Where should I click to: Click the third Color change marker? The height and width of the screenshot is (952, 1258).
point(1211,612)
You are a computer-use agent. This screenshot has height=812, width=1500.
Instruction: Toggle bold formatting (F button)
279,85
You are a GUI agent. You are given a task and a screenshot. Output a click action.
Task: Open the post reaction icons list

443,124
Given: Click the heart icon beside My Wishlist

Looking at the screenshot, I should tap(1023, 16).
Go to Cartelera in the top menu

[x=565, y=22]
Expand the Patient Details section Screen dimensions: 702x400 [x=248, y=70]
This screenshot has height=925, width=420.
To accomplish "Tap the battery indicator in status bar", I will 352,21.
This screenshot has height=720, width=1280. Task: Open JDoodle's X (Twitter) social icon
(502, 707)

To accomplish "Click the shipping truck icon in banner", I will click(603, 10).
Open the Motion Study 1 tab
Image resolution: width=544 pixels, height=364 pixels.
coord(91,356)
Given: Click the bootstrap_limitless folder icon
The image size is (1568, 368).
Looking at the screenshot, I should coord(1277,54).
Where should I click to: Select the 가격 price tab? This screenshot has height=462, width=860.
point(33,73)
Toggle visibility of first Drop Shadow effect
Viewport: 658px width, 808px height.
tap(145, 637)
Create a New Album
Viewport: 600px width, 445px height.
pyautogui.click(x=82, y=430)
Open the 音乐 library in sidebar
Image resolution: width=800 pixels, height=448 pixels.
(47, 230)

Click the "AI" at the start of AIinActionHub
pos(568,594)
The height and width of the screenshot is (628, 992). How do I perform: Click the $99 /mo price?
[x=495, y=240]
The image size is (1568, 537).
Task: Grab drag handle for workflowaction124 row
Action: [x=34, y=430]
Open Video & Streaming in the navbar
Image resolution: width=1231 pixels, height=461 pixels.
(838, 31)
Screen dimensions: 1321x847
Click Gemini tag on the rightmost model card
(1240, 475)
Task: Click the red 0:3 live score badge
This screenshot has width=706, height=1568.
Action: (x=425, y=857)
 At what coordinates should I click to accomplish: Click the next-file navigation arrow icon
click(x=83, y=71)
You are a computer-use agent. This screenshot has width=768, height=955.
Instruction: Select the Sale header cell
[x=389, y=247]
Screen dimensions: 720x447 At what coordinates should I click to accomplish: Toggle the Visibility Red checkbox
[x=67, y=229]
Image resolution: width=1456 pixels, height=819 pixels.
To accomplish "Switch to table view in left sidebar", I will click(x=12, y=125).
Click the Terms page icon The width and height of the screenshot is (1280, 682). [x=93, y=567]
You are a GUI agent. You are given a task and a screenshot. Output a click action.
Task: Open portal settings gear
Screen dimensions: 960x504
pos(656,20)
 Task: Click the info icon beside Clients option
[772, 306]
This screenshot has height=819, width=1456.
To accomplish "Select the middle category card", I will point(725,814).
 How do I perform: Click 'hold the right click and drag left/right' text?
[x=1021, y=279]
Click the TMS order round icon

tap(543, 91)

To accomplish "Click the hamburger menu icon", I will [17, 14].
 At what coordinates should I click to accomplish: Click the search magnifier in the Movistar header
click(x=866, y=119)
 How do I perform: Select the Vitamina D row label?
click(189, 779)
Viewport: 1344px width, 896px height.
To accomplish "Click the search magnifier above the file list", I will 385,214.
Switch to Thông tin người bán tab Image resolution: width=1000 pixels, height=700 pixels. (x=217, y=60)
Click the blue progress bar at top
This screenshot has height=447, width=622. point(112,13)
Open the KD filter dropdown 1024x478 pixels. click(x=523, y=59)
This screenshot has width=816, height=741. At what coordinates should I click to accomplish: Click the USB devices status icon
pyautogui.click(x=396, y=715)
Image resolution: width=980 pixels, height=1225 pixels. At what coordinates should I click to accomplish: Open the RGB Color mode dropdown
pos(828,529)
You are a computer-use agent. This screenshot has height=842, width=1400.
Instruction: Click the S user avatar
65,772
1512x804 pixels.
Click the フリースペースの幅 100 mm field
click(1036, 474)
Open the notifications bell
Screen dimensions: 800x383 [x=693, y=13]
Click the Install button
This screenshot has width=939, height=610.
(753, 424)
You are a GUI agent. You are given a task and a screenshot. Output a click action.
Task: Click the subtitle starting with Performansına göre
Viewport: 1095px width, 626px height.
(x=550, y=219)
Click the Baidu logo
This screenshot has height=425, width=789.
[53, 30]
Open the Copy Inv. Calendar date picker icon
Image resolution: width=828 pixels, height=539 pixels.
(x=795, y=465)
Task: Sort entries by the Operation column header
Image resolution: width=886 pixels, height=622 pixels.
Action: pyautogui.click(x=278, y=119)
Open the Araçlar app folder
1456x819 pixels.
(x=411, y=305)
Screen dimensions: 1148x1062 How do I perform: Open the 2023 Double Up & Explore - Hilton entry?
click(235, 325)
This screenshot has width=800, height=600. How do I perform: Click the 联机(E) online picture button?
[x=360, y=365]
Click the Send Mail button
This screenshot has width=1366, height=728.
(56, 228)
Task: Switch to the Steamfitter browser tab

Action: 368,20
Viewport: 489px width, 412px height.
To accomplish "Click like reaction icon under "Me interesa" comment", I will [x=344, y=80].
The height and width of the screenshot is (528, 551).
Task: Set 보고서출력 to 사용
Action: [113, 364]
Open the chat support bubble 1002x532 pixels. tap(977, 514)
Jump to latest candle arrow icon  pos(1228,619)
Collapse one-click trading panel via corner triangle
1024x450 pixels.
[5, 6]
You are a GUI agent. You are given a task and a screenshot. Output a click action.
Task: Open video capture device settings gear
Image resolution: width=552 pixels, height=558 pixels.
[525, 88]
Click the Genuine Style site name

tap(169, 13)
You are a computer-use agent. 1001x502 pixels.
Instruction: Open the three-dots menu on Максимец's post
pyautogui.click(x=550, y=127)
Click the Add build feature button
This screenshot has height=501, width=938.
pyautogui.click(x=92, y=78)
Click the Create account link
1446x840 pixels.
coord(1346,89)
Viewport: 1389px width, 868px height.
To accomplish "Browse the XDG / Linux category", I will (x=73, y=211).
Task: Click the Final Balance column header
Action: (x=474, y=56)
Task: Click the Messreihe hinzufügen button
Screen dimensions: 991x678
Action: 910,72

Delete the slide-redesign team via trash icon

REQUEST: Recast all the items above as a numbered list with one line per number, omitting the blank lines.

RESULT FOR THIS TASK:
1. Where should I click to: Click the third Color change marker? The height and width of the screenshot is (952, 1258).
2. point(1211,612)
3. You are a computer-use agent. This screenshot has height=812, width=1500.
4. Instruction: Toggle bold formatting (F button)
5. 279,85
6. You are a GUI agent. You are given a task and a screenshot. Output a click action.
7. Task: Open the post reaction icons list
8. 443,124
9. Given: Click the heart icon beside My Wishlist
10. Looking at the screenshot, I should tap(1023, 16).
11. Go to Cartelera in the top menu
12. [x=565, y=22]
13. Expand the Patient Details section Screen dimensions: 702x400 [x=248, y=70]
14. This screenshot has height=925, width=420.
15. To accomplish "Tap the battery indicator in status bar", I will 352,21.
16. This screenshot has height=720, width=1280. Task: Open JDoodle's X (Twitter) social icon
17. (502, 707)
18. To accomplish "Click the shipping truck icon in banner", I will click(603, 10).
19. Open the Motion Study 1 tab
20. Image resolution: width=544 pixels, height=364 pixels.
21. coord(91,356)
22. Given: Click the bootstrap_limitless folder icon
23. The image size is (1568, 368).
24. Looking at the screenshot, I should coord(1277,54).
25. Where should I click to: Select the 가격 price tab? This screenshot has height=462, width=860.
26. point(33,73)
27. Toggle visibility of first Drop Shadow effect
28. Viewport: 658px width, 808px height.
29. tap(145, 637)
30. Create a New Album
31. Viewport: 600px width, 445px height.
32. pyautogui.click(x=82, y=430)
33. Open the 音乐 library in sidebar
34. Image resolution: width=800 pixels, height=448 pixels.
35. (47, 230)
36. Click the "AI" at the start of AIinActionHub
37. pos(568,594)
38. The height and width of the screenshot is (628, 992). How do I perform: Click the $99 /mo price?
39. [x=495, y=240]
40. The image size is (1568, 537).
41. Task: Grab drag handle for workflowaction124 row
42. Action: [x=34, y=430]
43. Open Video & Streaming in the navbar
44. Image resolution: width=1231 pixels, height=461 pixels.
45. (838, 31)
46. Screen dimensions: 1321x847
47. Click Gemini tag on the rightmost model card
48. (1240, 475)
49. Task: Click the red 0:3 live score badge
50. This screenshot has width=706, height=1568.
51. Action: (x=425, y=857)
52.  At what coordinates should I click to accomplish: Click the next-file navigation arrow icon
53. click(x=83, y=71)
54. You are a computer-use agent. This screenshot has width=768, height=955.
55. Instruction: Select the Sale header cell
56. [x=389, y=247]
57. Screen dimensions: 720x447 At what coordinates should I click to accomplish: Toggle the Visibility Red checkbox
58. [x=67, y=229]
59. Image resolution: width=1456 pixels, height=819 pixels.
60. To accomplish "Switch to table view in left sidebar", I will click(x=12, y=125).
61. Click the Terms page icon The width and height of the screenshot is (1280, 682). [x=93, y=567]
62. You are a GUI agent. You are given a task and a screenshot. Output a click action.
63. Task: Open portal settings gear
64. Screen dimensions: 960x504
65. pos(656,20)
66.  Task: Click the info icon beside Clients option
67. [772, 306]
68. This screenshot has height=819, width=1456.
69. To accomplish "Select the middle category card", I will point(725,814).
70.  How do I perform: Click 'hold the right click and drag left/right' text?
71. [x=1021, y=279]
72. Click the TMS order round icon
73. tap(543, 91)
74. To accomplish "Click the hamburger menu icon", I will [17, 14].
75.  At what coordinates should I click to accomplish: Click the search magnifier in the Movistar header
76. click(x=866, y=119)
77.  How do I perform: Select the Vitamina D row label?
78. click(189, 779)
79. Viewport: 1344px width, 896px height.
80. To accomplish "Click the search magnifier above the file list", I will 385,214.
81. Switch to Thông tin người bán tab Image resolution: width=1000 pixels, height=700 pixels. (x=217, y=60)
82. Click the blue progress bar at top
83. This screenshot has height=447, width=622. point(112,13)
84. Open the KD filter dropdown 1024x478 pixels. click(x=523, y=59)
85. This screenshot has width=816, height=741. At what coordinates should I click to accomplish: Click the USB devices status icon
86. pyautogui.click(x=396, y=715)
87. Image resolution: width=980 pixels, height=1225 pixels. At what coordinates should I click to accomplish: Open the RGB Color mode dropdown
88. pos(828,529)
89. You are a computer-use agent. This screenshot has height=842, width=1400.
90. Instruction: Click the S user avatar
91. 65,772
92. 1512x804 pixels.
93. Click the フリースペースの幅 100 mm field
94. click(1036, 474)
95. Open the notifications bell
96. Screen dimensions: 800x383 [x=693, y=13]
97. Click the Install button
98. This screenshot has width=939, height=610.
99. (753, 424)
100. You are a GUI agent. You are given a task and a screenshot. Output a click action.
101. Task: Click the subtitle starting with Performansına göre
102. Viewport: 1095px width, 626px height.
103. (x=550, y=219)
104. Click the Baidu logo
105. This screenshot has height=425, width=789.
106. [53, 30]
107. Open the Copy Inv. Calendar date picker icon
108. Image resolution: width=828 pixels, height=539 pixels.
109. (x=795, y=465)
110. Task: Sort entries by the Operation column header
111. Image resolution: width=886 pixels, height=622 pixels.
112. Action: pyautogui.click(x=278, y=119)
113. Open the Araçlar app folder
114. 1456x819 pixels.
115. (x=411, y=305)
116. Screen dimensions: 1148x1062 How do I perform: Open the 2023 Double Up & Explore - Hilton entry?
117. click(235, 325)
118. This screenshot has width=800, height=600. How do I perform: Click the 联机(E) online picture button?
119. [x=360, y=365]
120. Click the Send Mail button
121. This screenshot has width=1366, height=728.
122. (56, 228)
123. Task: Switch to the Steamfitter browser tab
124. Action: 368,20
125. Viewport: 489px width, 412px height.
126. To accomplish "Click like reaction icon under "Me interesa" comment", I will [x=344, y=80].
127. The height and width of the screenshot is (528, 551).
128. Task: Set 보고서출력 to 사용
129. Action: [113, 364]
130. Open the chat support bubble 1002x532 pixels. tap(977, 514)
131. Jump to latest candle arrow icon  pos(1228,619)
132. Collapse one-click trading panel via corner triangle
133. 1024x450 pixels.
134. [5, 6]
135. You are a GUI agent. You are given a task and a screenshot. Output a click action.
136. Task: Open video capture device settings gear
137. Image resolution: width=552 pixels, height=558 pixels.
138. [525, 88]
139. Click the Genuine Style site name
140. tap(169, 13)
141. You are a computer-use agent. 1001x502 pixels.
142. Instruction: Open the three-dots menu on Максимец's post
143. pyautogui.click(x=550, y=127)
144. Click the Add build feature button
145. This screenshot has height=501, width=938.
146. pyautogui.click(x=92, y=78)
147. Click the Create account link
148. 1446x840 pixels.
149. coord(1346,89)
150. Viewport: 1389px width, 868px height.
151. To accomplish "Browse the XDG / Linux category", I will (x=73, y=211).
152. Task: Click the Final Balance column header
153. Action: (x=474, y=56)
154. Task: Click the Messreihe hinzufügen button
155. Screen dimensions: 991x678
156. Action: 910,72
157. Delete the slide-redesign team via trash icon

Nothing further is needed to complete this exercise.